TEXT BLOCK ->

****

Keeping your smaller indoor pets happy and healthy – Part 2

Those of you who care for more unusual pets will know that providing a suitably stimulating and safe living environment is essential for their health and well-being, and just as important as offering the right diet. This week we take a look at some of the key considerations when caring for reptiles and amphibians, for those of you who may be at the beginning of your friendship with an indoor pet. Of course, the introductory information included here is necessarily basic – we always recommend researching the needs of your pets fully before you welcome them home, along with speaking with the re-homing centre in order to ensure that you’re comfortable with the level of responsibility required and can accommodate the established routine of your new pet.

****

PROBLEMS TO SOLVE ->
(1) In the article on caring for smaller indoor pets, print the text between "Those of you who care" and "your new pet.", inclusive.
(2) Carry on the article about caring for smaller indoor pets from where it stops.

****

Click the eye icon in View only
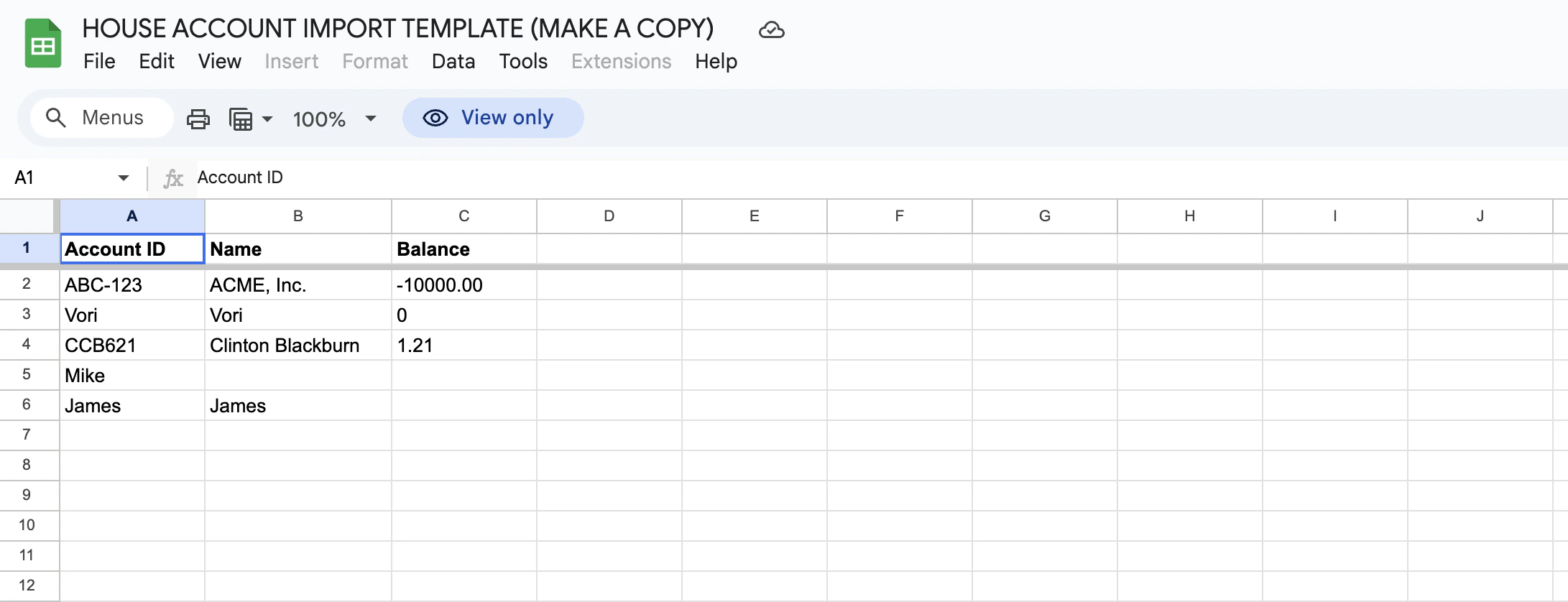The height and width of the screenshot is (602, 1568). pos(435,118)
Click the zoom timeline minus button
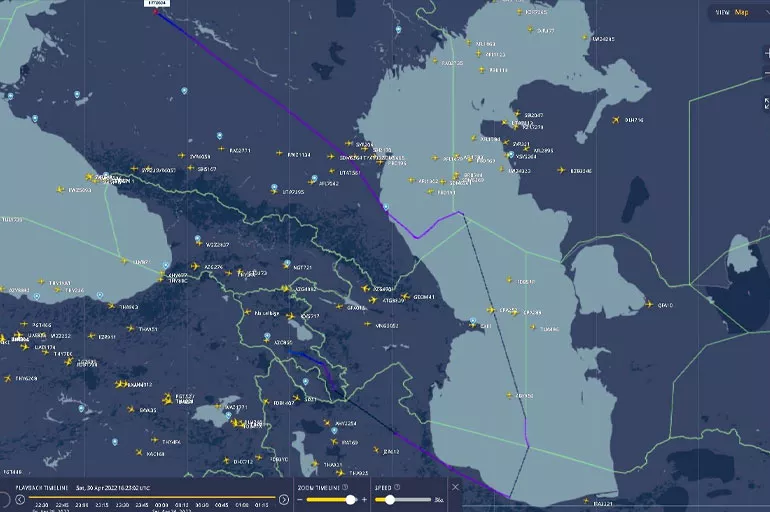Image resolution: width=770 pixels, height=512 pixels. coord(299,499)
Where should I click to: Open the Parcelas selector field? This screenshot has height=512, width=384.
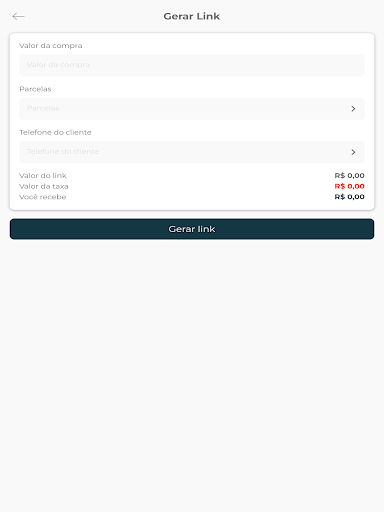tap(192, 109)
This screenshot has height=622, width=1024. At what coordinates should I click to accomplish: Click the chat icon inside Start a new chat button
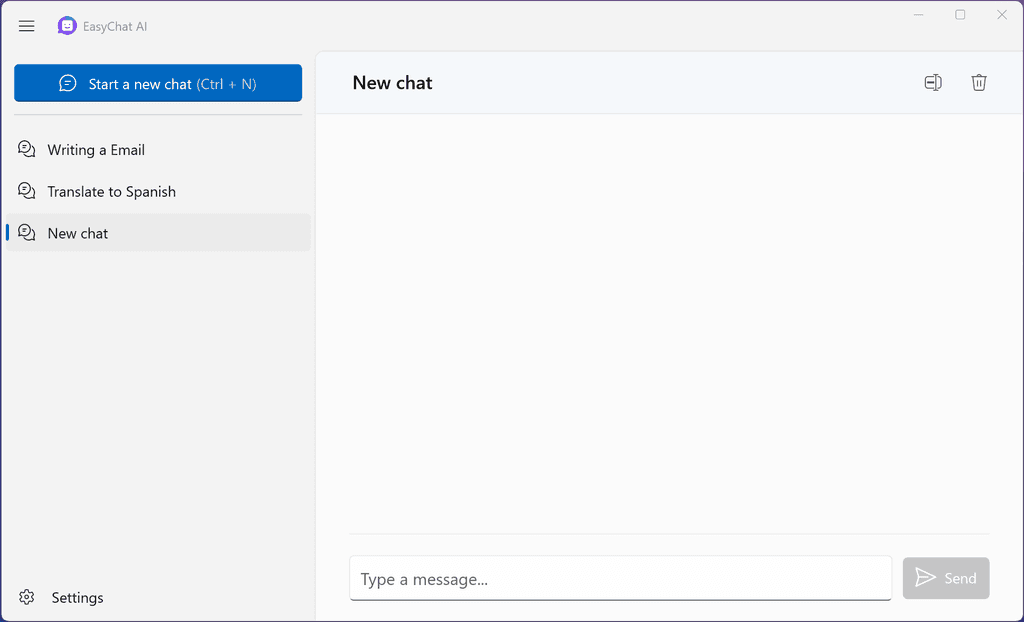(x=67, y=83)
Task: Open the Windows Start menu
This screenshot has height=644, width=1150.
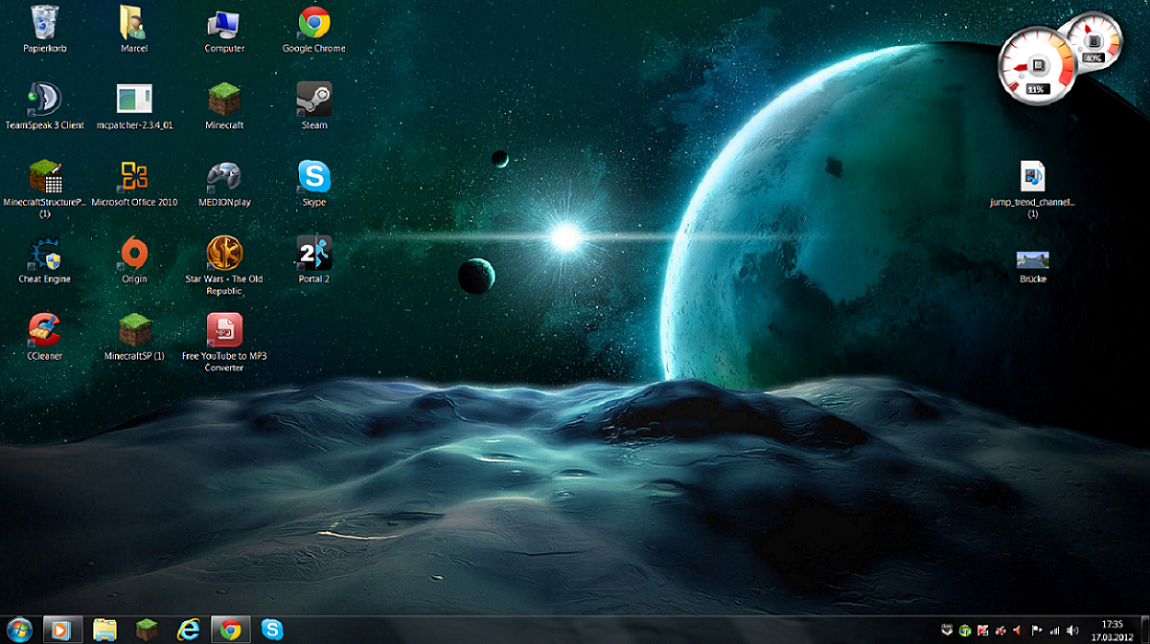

****

ANSWERS TO THE EXERCISES ->
(1)
Those of you who care for more unusual pets will know that providing a suitably stimulating and safe living environment is essential for their health and well-being, and just as important as offering the right diet. This week we take a look at some of the key considerations when caring for reptiles and amphibians, for those of you who may be at the beginning of your friendship with an indoor pet. Of course, the introductory information included here is necessarily basic – we always recommend researching the needs of your pets fully before you welcome them home, along with speaking with the re-homing centre in order to ensure that you’re comfortable with the level of responsibility required and can accommodate the established routine of your new pet.

(2)
This week we take a look at the basic needs of some popular reptiles and amphibians:


Leopard Geckos are perhaps the most suitable lizards for anyone new to lizards and exotic pets – they are small, easy to handle and do not require specialist UV lighting in their tanks as they are nocturnal creatures. Bearded dragons are also popular in the UK as they generally have a docile temperament, although their housing requirements can be more complex due to their larger size and need for UV lighting.

Welcoming a lizard into your life requires commitment – as with any pet it’s important to make sure that you understand the responsibilities and time involved in providing a full and happy life for your pet. Some basic considerations might include:

  • Check the adult size of your pet and choose a suitably large tank
  • Is there a local vet who specialises in the care of exotics?
  • Remember that geckos can live for 20 years
  • Geckos can be housed in groups of two or three, but there should only be one male per tank (and obviously housing females with a male will inevitably lead to baby geckos!)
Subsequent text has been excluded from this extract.